Washington Post
February 25, 1999
Pg. 21

General Named To Head NSA

Air Force's Hayden Faces Big Challenges

By Vernon Loeb, Washington Post Staff Writer

President Clinton has nominated Air Force Maj. Gen. Michael V. Hayden, a veteran intelligence officer with a background in information warfare and defense policy analysis, as the next director of the supersecret National Security Agency.

Hayden's nomination, which requires Senate confirmation, comes at a critical juncture at the NSA. The nation's vast electronic eavesdropping and code-breaking organization faces technological challenges from encryption technology, fiber-optic cables and digital cellular telephones.

Hayden, 52, deputy chief of staff for the United Nations Command in Korea, has spent years preparing for the plum intelligence post, which is second in stature only to that of director of central intelligence. Before his current duties overseeing military negotiations with the North Koreans at Panmunjom, Hayden commanded Air Force intelligence and ran the Joint Command and Control Warfare Center at Kelly Air Force Base in Texas.

He also was director of defense policy and arms control at the National Security Council in the Bush administration.

A congressional source who monitors the intelligence community said Hayden has a reputation for good personal skills. "He knows how to get along; he knows how to get his way without breaking too much china," the source said.

One intelligence official, who has worked with Hayden in the past, said Hayden "understands what the customers of NSA want, he understands the demands the policymakers have, and he understands the challenges the NSA faces."

Access to the world's electronic communications, the congressional source said, becomes more and more difficult as proliferating encryption technology makes digital telephone conversations and electronic computer traffic harder to decode.

"They have many acres of Cray computers up there," the source said, referring to the NSA's sprawling headquarters at Fort Meade, Md. "But if the encryption is good, you're not going to break it."

James Bamford, author of "The Puzzle Palace," a groundbreaking book on the NSA, said the agency also is threatened by the advent of fiber-optic cable. Not long ago, he said, most telephone communications between the United States and Europe traveled via satellite, making it easy for the NSA to intercept the signals at listening stations all over the world. But now, Bamford said, most of that traffic travels along fiber-optic cables under the ocean, which are difficult to tap.

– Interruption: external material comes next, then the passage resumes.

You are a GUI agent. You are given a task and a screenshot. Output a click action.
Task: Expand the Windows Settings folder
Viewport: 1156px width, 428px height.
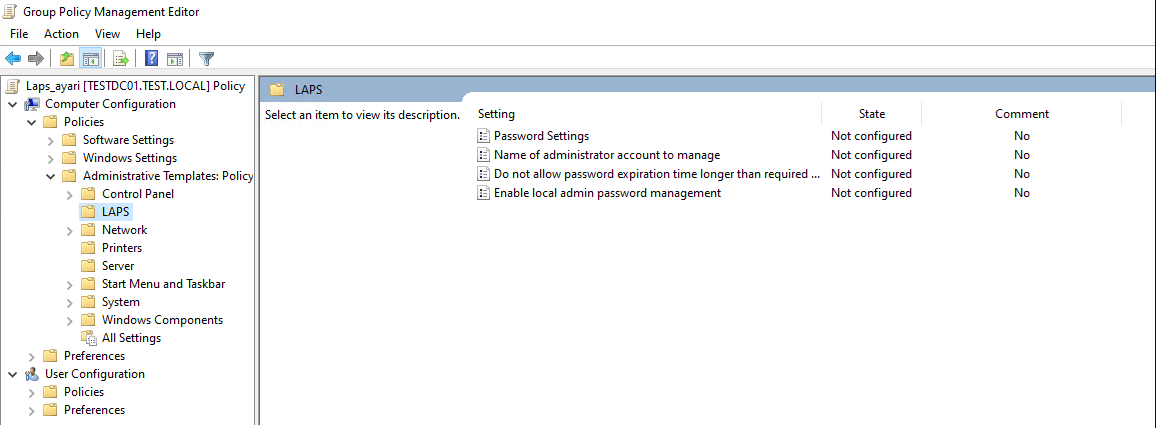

The advent of digital cellular telephones, he said, is equally problematic, forcing NSA technicians to unscramble calls they had been able to pick up with simple antennas.

Proliferating targets, added John Pike, an intelligence expert at the Federation of American Scientists, make the new technological challenges even harder to cope with. "With the priority on drugs and thugs and terrorists," he said, "you've got to read everything."

And if all that weren't enough, intelligence experts say, Hayden also will have to make sweeping changes in the NSA's Cold War-era work force, which is long on Russian linguists and short on young college graduates with cutting-edge computer skills.

"The sorts of people they have working there aren't really the people they need, in large part," the congressional source said.

But Hayden, the source added, won't have to spend his first weeks and months on the job convincing Congress that the NSA is in tough straits and needs a substantial infusion of capital. Congress has already committed hundreds of millions of dollars this fiscal year for new technology at Fort Meade.